TVにもよく登場している歴史学者、磯田道史さんが司馬遼太郎を正面から取り上げながら、司馬作品と日本史を解説してくれているのが「『司馬遼太郎』で学ぶ日本史 」(NHK出版新書 517)。

 

磯田さんによると、歴史文学は多く3つに分けられ、史実に近い順で史伝文学、歴史小説、時代小説となっている。司馬さんの作品の多くは、歴史小説だそうな。つまり歴史資料に沿って小説を書いている。

 

読んでいくとワクワクして夢中で読み進められるストーリーになっているばかりでなく、その物語の中から歴史的な意味やそこに働く力、更に人物像を俯瞰・概念化して読み解いてくれている。慧眼だ!

 

今「竜馬がゆく」(文春文庫)の全八巻中の第6巻目を読み終えたところ。

 

ちなみに、磯田さんから見て、その作家の最高傑作は歴史的史実に最も忠実に書かれた「花神」だそうだ。村医から一転して官軍総司令官となり、維新の渦中で非業の死をとげた、日本近代兵制の創始者・大村益次郎の波瀾の生涯を描いている。

 

僕が最初に読んだ司馬さんの小説は、学生時代の頃で、「項羽と劉邦」。

 

歴史から何を学ぶか?

その磯田さんの書籍の「おわりに」に書かれた次の文章が示唆的だと思う。

 

・“若き日の司馬さんが目にしたのは、国家が命令を下してみんなが「一億玉砕」を叫んで戦争に行く、付和雷同してついていく日本人の姿でした。しかし、自分の考えをしっかり持って行動する人間が日本の歴史を動かして来たという事実を、司馬さんは小説に描きだしたわけです。”

 

「竜馬がゆく」の主人公、坂本龍馬がまさにその一人。
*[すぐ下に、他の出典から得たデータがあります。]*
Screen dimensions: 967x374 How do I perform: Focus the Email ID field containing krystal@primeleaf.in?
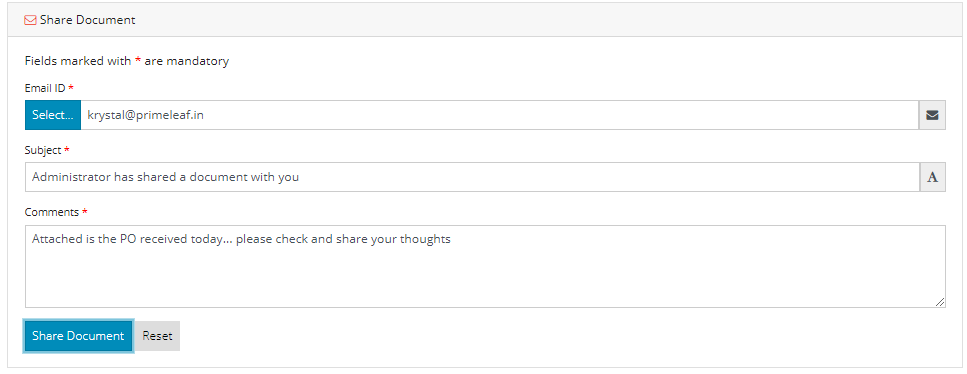click(x=500, y=115)
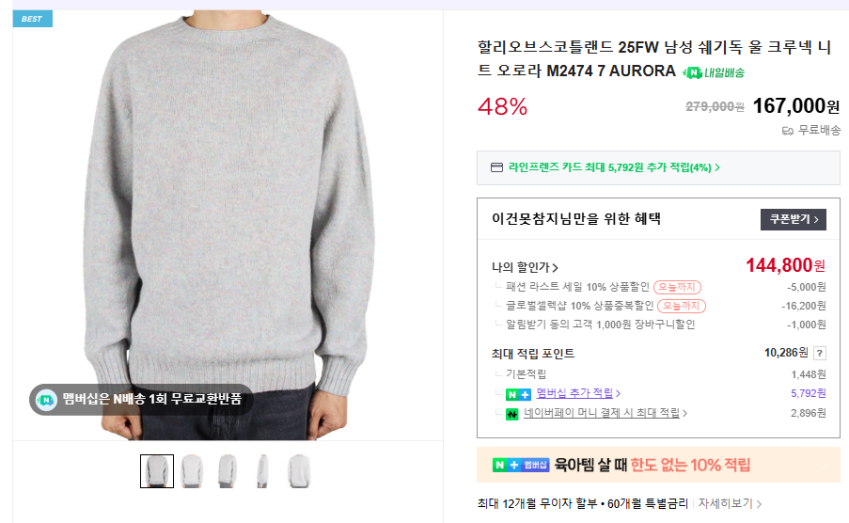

藩や幕府や天皇ではなく、当時の日本が、中国のように欧米によって侵略されて植民地化されないように、日本という当時考えられていなかった大局的な枠を捉えて、周囲の人々を動かして行った。お見事!

 

次の磯田さんの言葉も歴史からの警告として的を射ている。

 

“日本国家/組織が誤りに陥って行くときのパターン;

・集団の中に何かひとつの流れができると、いかに合理的な個人の理性があっても押し流されていってしまう。

(一部略)

・情報を内部に貯め込み、組織外で共有する、未来に向けて動いていく姿勢をなかなかとれない。(引用終り)“

 

いまの自民党組織風土もその悪癖から免れていない。